#### [Listed records]
***

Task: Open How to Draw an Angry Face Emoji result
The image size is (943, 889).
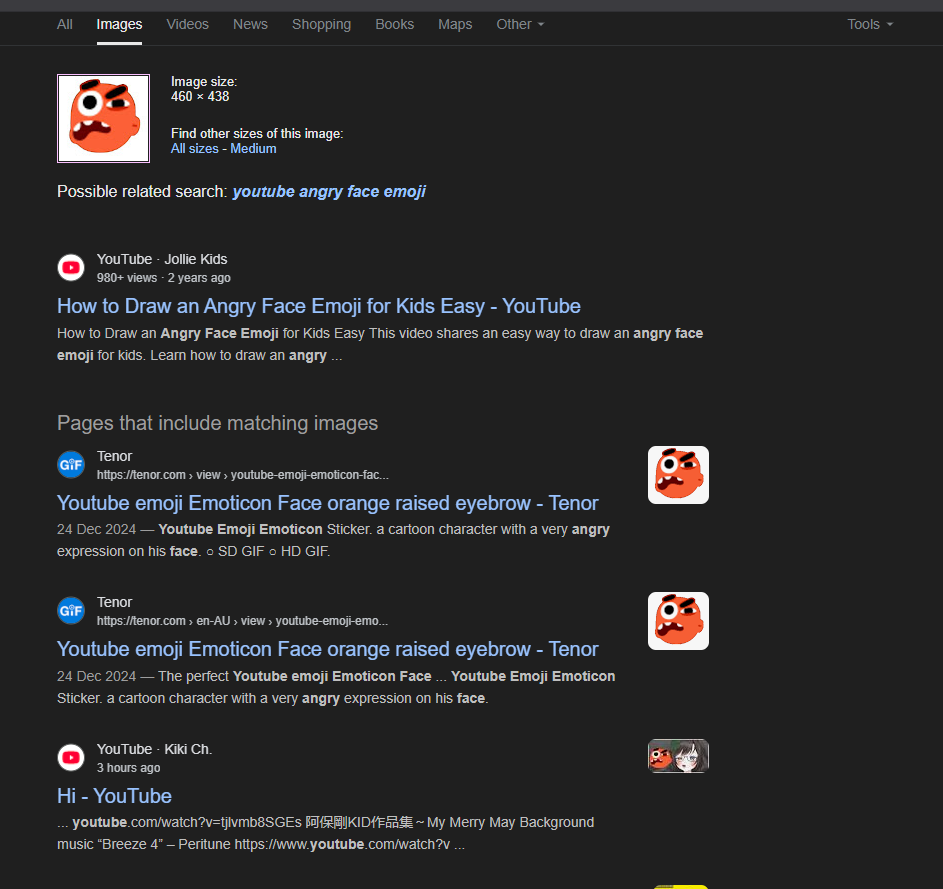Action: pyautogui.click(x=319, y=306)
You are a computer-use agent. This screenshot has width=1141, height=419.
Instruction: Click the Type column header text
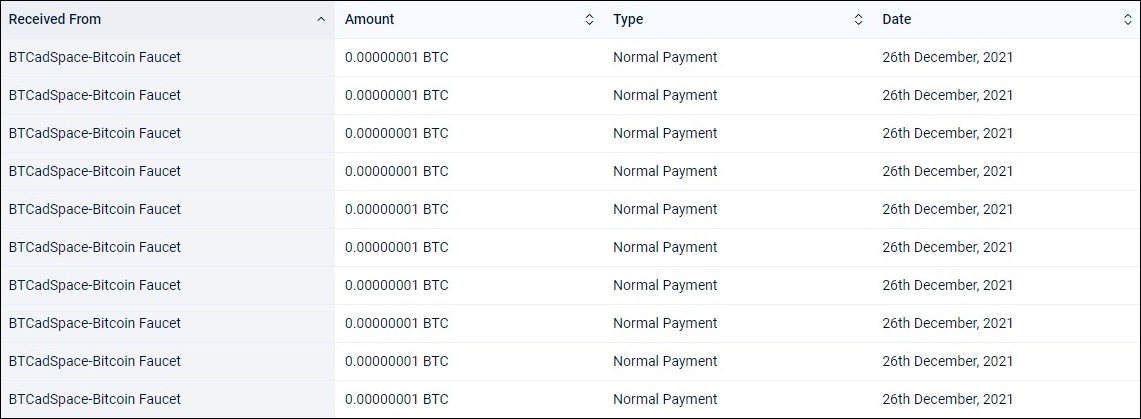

***

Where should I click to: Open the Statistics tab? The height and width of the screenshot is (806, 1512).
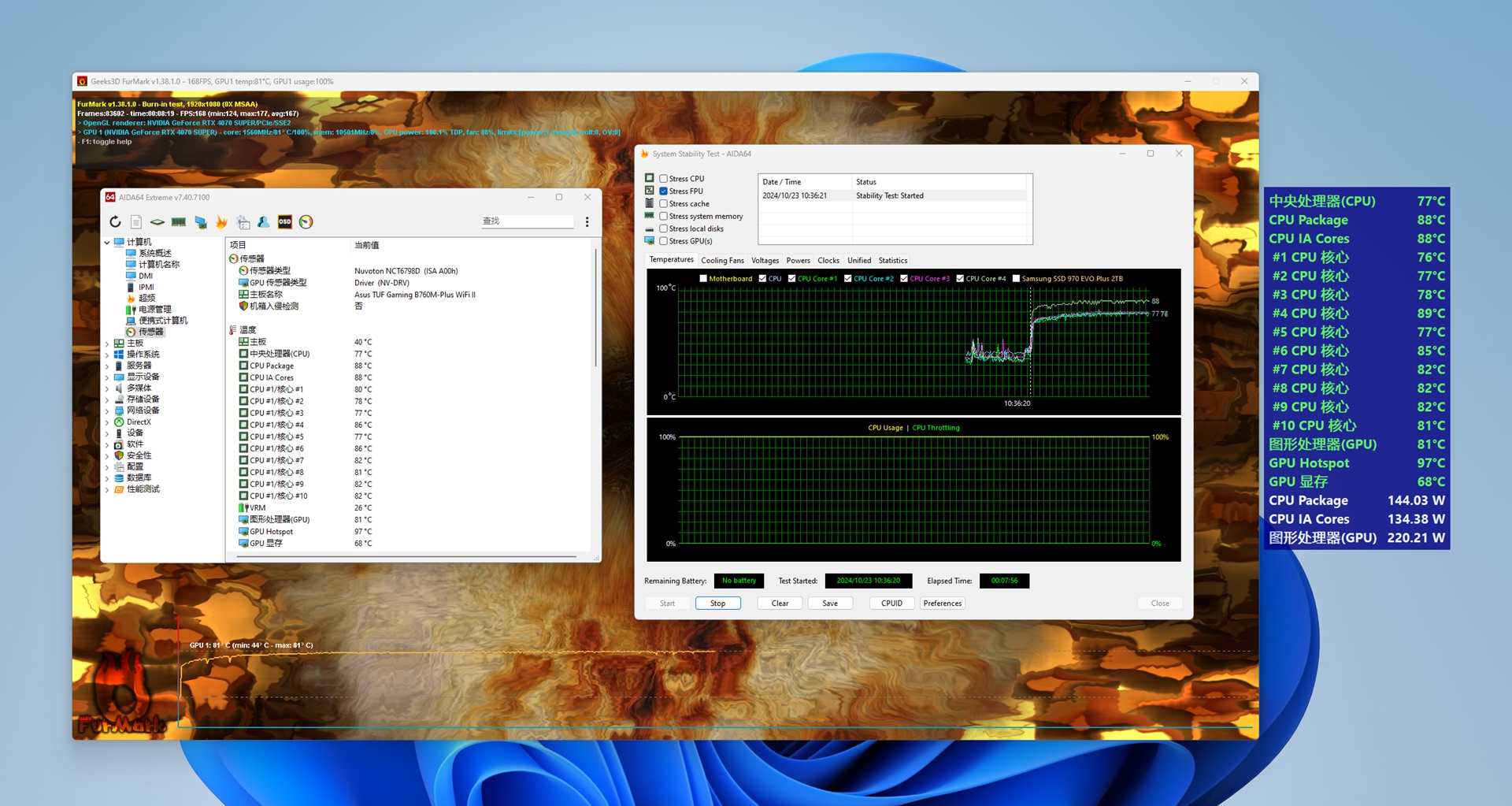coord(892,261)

***

#### [Work required]
Look above for the line with "The image size is (943, 889)." and the line with "Instruction: Click the". Give again exactly those two lines and all lines between them, pictures excluded.

#### [Response area]
The image size is (943, 889).
Action: pyautogui.click(x=319, y=306)
You are a computer-use agent. This screenshot has width=1141, height=419.
Instruction: Click the Type column header text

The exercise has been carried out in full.